## WHAT IS BEING ASKED:
From the entries below, copy out every line with "Given" in it.

* * * *

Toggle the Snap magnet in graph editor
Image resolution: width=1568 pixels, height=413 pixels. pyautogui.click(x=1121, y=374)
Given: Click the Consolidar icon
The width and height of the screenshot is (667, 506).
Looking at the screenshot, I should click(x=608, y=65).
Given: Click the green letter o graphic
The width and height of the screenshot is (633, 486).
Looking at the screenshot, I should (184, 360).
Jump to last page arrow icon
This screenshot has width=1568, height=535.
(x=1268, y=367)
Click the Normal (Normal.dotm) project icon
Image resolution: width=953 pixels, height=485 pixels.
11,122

* * * *

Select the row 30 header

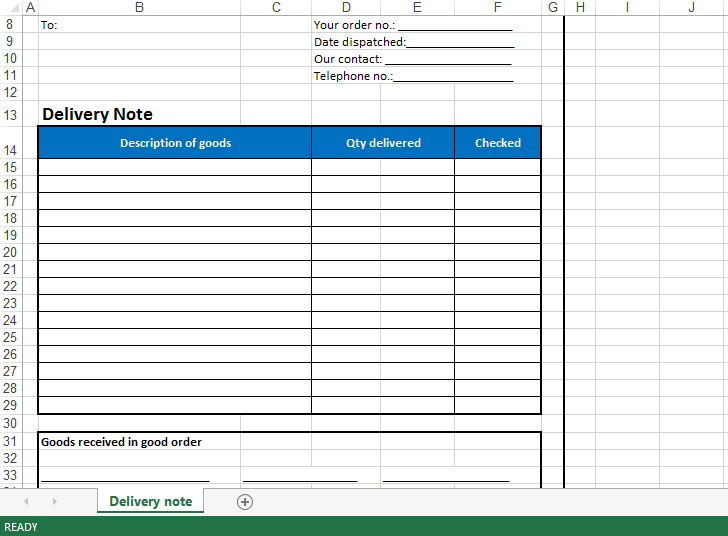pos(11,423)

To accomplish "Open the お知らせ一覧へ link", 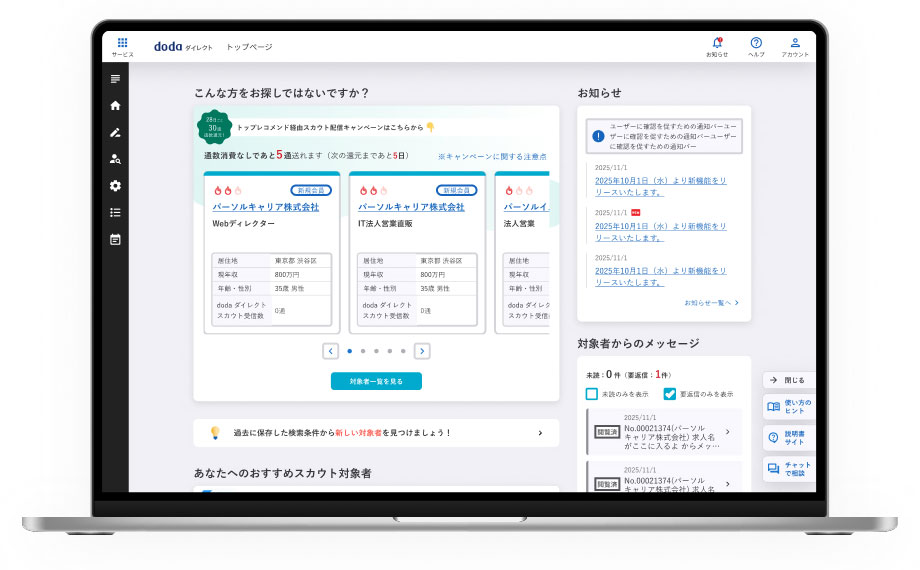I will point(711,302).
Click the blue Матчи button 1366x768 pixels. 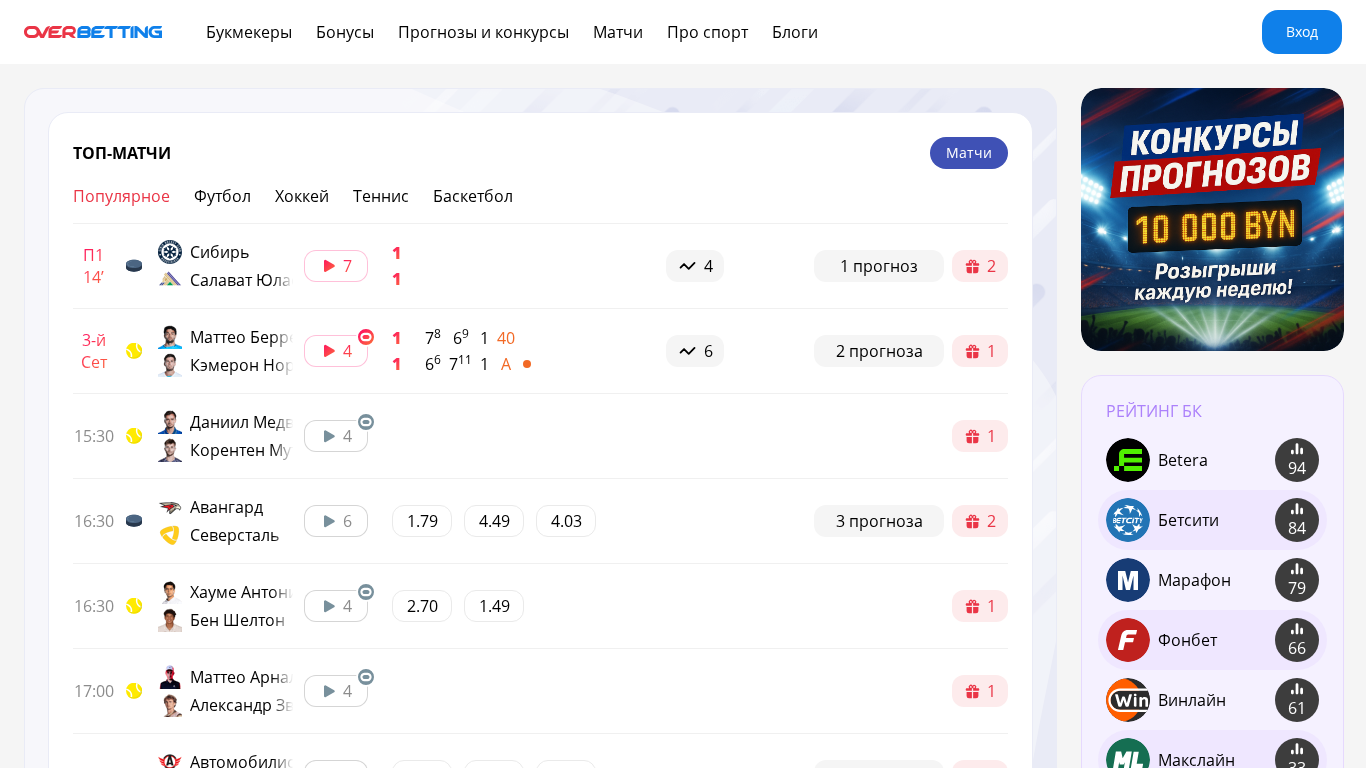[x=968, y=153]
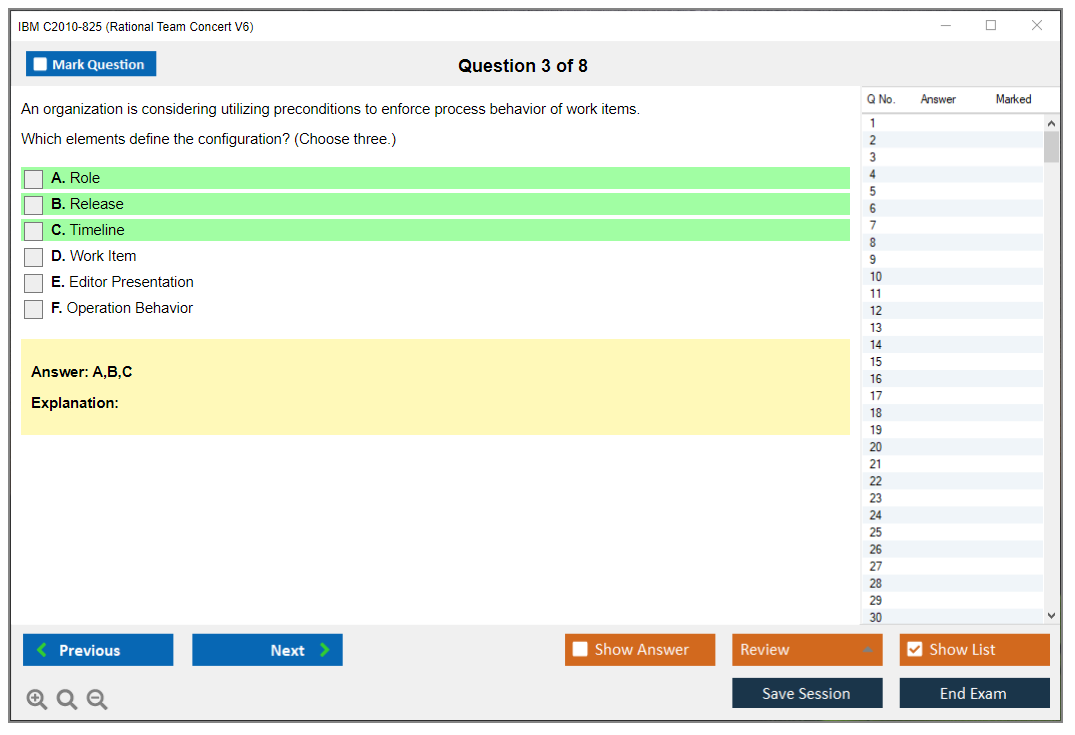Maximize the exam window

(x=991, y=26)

* * * *

## SOLVED PROBLEM:
Given: Click the Consolidar icon
Given: Click the green letter o graphic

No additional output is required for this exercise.